Two presentations were made to the board to increase the political clout and communication between other community colleges.
Eddie Cruz, from City College’s student board, reached out to Valley College to promote a server he is developing which would allow ASU officers and students within LACCD to talk with each other. The website would increase information transmission between schools, provide chats, private channels and other features strengthening communication between the colleges.
On a broader level, Kelly Li of Student Senate for California Community Colleges (SSCCC) encouraged Valley to join the California Student Senate in order to fully involve themselves with other community colleges in the state.
As part of her diverse membership duties, Treasurer Erika Fletcher attended the school’s curriculum meeting which was tasked to confirm approval of roughly 100 online classes for the spring semester.
“For all of our classes to be put online, it has to be approved,” Fletcher explained. “The students have to acquire the things [they need] to pass the class.”
Fletcher also reported departments are required to submit a written statement as to how each online class plans to create a structure which will help students succeed. The wording is very important, so 40 percent of the plans were sent back for rewording.
To promote Valley’s campus club community, the advisors introduced a competition to design a “Unity Logo” which would be applied to T-shirts created for all the campus clubs.
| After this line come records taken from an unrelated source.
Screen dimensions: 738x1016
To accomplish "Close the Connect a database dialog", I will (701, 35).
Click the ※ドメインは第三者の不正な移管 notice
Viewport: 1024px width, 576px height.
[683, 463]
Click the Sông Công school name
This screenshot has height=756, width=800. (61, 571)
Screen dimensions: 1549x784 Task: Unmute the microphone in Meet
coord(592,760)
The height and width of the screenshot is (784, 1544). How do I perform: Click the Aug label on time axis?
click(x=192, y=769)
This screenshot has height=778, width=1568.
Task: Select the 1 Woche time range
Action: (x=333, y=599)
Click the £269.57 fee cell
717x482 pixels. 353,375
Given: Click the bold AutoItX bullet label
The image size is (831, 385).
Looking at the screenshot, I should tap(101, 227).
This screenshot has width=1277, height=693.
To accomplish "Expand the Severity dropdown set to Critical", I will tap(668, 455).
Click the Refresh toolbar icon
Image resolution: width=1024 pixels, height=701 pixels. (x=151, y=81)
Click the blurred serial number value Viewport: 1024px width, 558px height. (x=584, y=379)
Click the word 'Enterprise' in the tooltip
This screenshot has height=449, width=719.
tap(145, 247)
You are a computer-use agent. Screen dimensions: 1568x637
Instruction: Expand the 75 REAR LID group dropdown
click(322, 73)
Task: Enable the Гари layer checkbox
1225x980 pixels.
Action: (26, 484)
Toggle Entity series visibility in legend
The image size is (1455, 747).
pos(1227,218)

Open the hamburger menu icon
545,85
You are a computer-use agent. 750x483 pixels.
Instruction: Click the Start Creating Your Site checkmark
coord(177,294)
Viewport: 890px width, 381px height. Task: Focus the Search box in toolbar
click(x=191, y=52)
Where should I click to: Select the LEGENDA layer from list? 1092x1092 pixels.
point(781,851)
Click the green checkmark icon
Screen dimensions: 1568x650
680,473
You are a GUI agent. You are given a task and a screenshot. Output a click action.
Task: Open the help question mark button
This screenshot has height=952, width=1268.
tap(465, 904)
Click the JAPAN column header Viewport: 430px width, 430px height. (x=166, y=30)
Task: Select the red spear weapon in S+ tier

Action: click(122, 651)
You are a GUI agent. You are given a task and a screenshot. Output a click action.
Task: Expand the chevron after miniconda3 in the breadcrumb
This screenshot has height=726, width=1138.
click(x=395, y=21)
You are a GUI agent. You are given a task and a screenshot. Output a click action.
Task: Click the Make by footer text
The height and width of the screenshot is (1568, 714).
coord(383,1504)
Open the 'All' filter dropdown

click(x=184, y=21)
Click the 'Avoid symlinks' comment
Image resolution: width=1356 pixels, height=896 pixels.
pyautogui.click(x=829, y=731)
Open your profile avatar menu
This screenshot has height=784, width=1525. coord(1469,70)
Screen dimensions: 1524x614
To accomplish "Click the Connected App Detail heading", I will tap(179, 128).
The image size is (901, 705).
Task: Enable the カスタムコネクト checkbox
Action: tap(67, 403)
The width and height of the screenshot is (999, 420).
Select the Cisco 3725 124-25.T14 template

“This competition, opening it up to LAVC students, they could submit their artwork which would be the logo or the theme of that T-shirt,” said Monica Flores, the ASU advisor, “which could then be given to club members.”
Because of the work required, the deadline was extended into spring with one winner and a prize of several hundred dollars from the Student Bookstore. ASU competitions are only open to paid memberships. The motion for the competition was approved and more information will be posted on the ASU’s webpage.